Nick - I have no interest in seeing James Galway (other than watching his one eye dance to the music), so how did I find myself at Elena Duran: Mexico Of My Heart? Flute music with clips of old Mexican films, that's how, and you got exactly what was written on the tin. A self-styled cultural attache for Mexico, she does for Mexico what Sir Les Patterson does for Australia but without the laughs. So much of this show was sloppily done: her version of La Bamba had more pauses than a Radio 3 announcement when either the flute or piano should have been playing, something they should have got right in rehearsals. This and her tendency to name drop with every link between songs soon became a big switch off.
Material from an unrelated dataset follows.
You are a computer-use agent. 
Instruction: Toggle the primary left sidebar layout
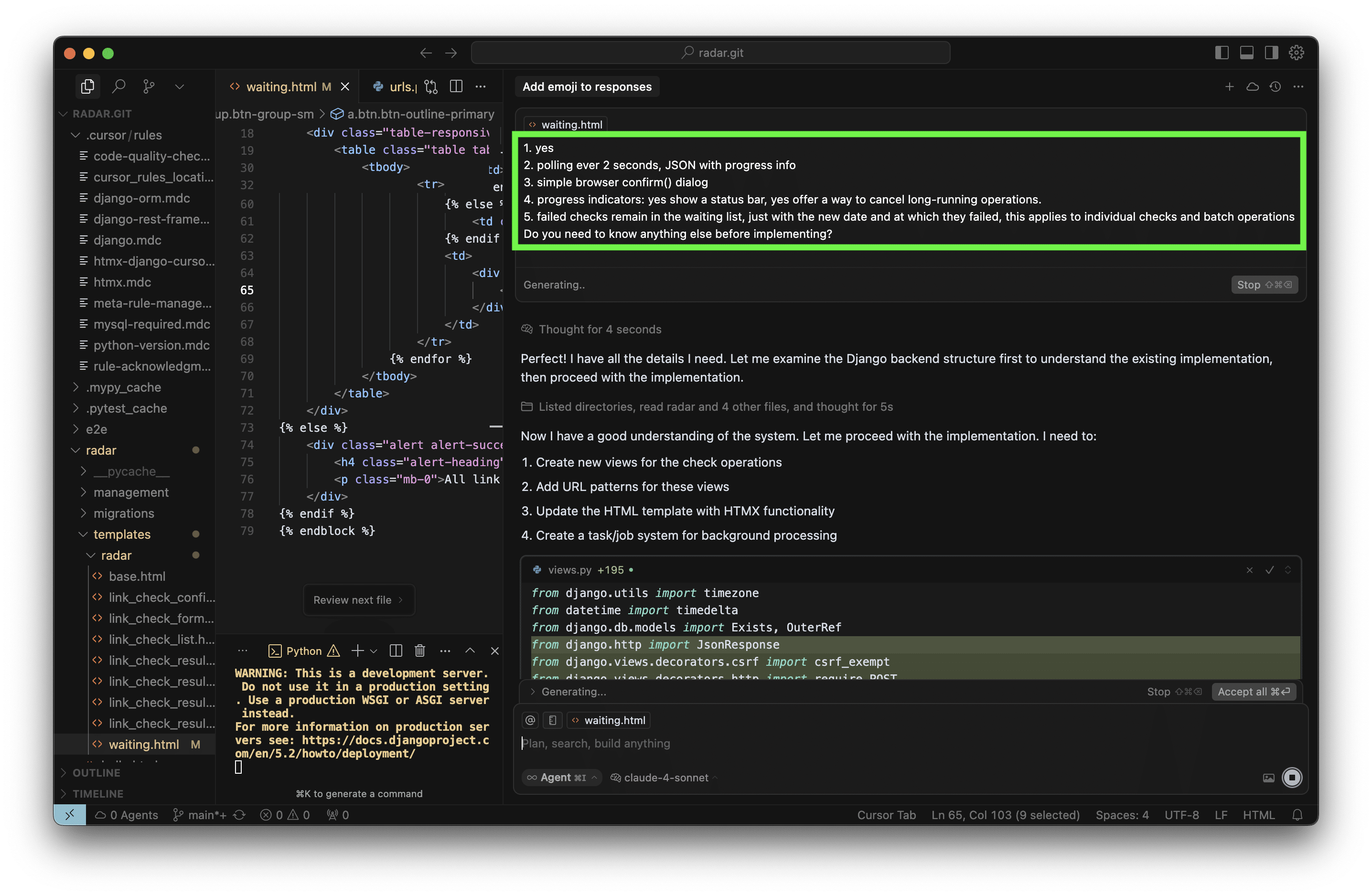[1222, 53]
Lee - Elena Duran: Mexico Of My Heart is so Edinburgh. On paper it sounds strange: a flautist, old film clips and Mexican music - but for me it worked. Elena talks about her life, Mexico and the matinee idols that influenced her. It rambles about, she forgets the plot so we learn nothing about these wonderful singers, she embarrasses poor Simon Callow sitting in the audience. But once the music starts and the film clips roll out all that is forgotten, and you are transported back in time to the world of the Sunday matinee watching all those wonderful Bette Davis and John Wayne movies.
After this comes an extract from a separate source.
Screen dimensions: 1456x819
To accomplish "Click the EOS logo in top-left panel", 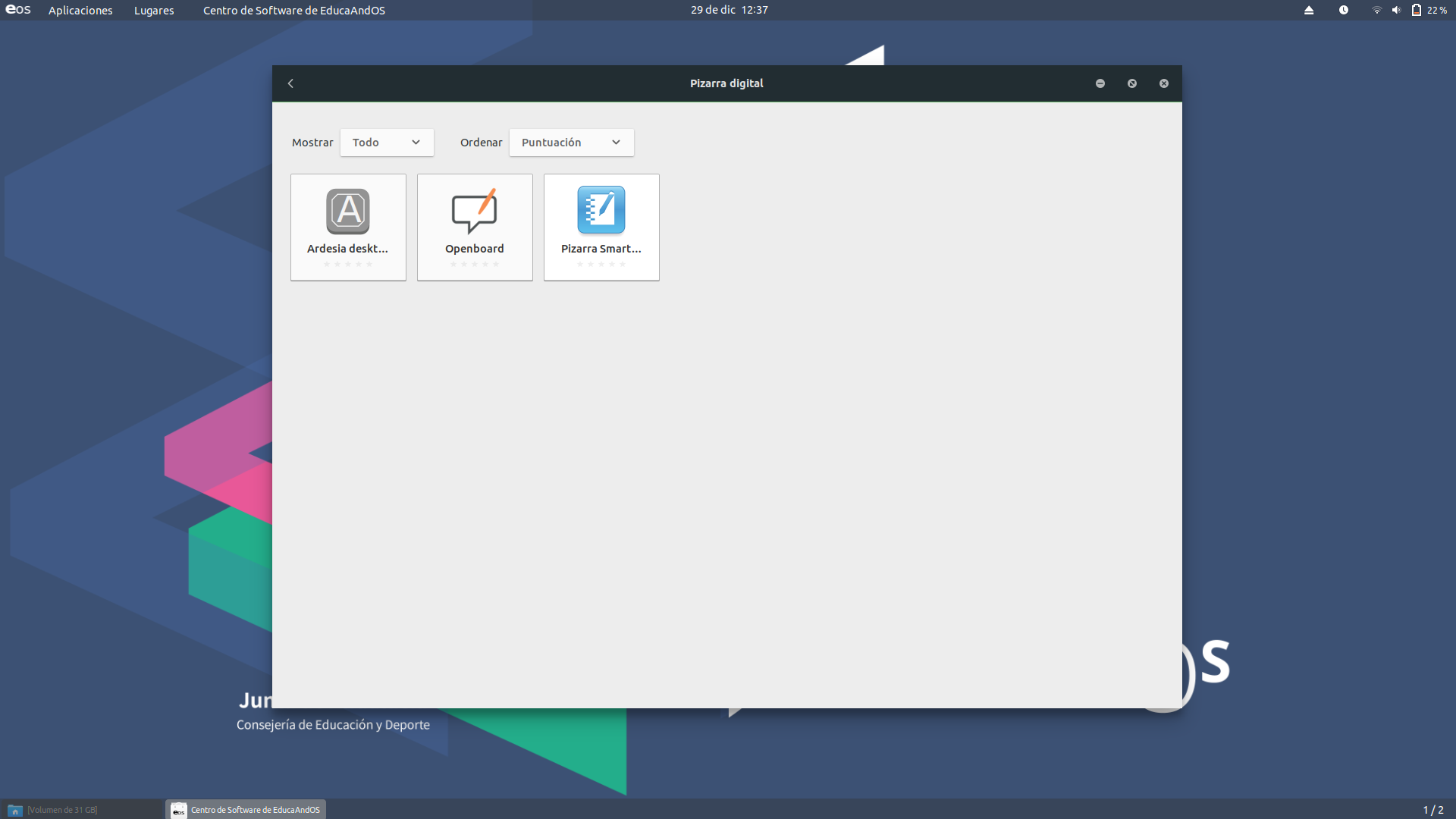I will (x=18, y=10).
Elena is warm-hearted and big-hearted. If you want to know how she felt as a child sitting at her grandma's table listening to the sound of Mexico - go along.
The Belated Birthday Girl - In the interests of full disclosure, here's what I chucked in each of the buckets at the Free Fringe. Organ recital - £2 (probably about right); Dog Day King - £5 (possibly he got an extra quid out of me for a gratuitous joke about the Danish language); Robin Ince's Book Club - £10 (highlight of the whole festival for me so far, so definitely deserved every penny); World's Most Futile Journey - £8 (again, probably about right); Grim - £3.20 (definitely over-generous, possibly by about £3, but I felt I should reward the effort, and it still only works out at about 40p each performer); PBH and Some Comedians - £9 (a very satisfying end to the day). Total £37.20.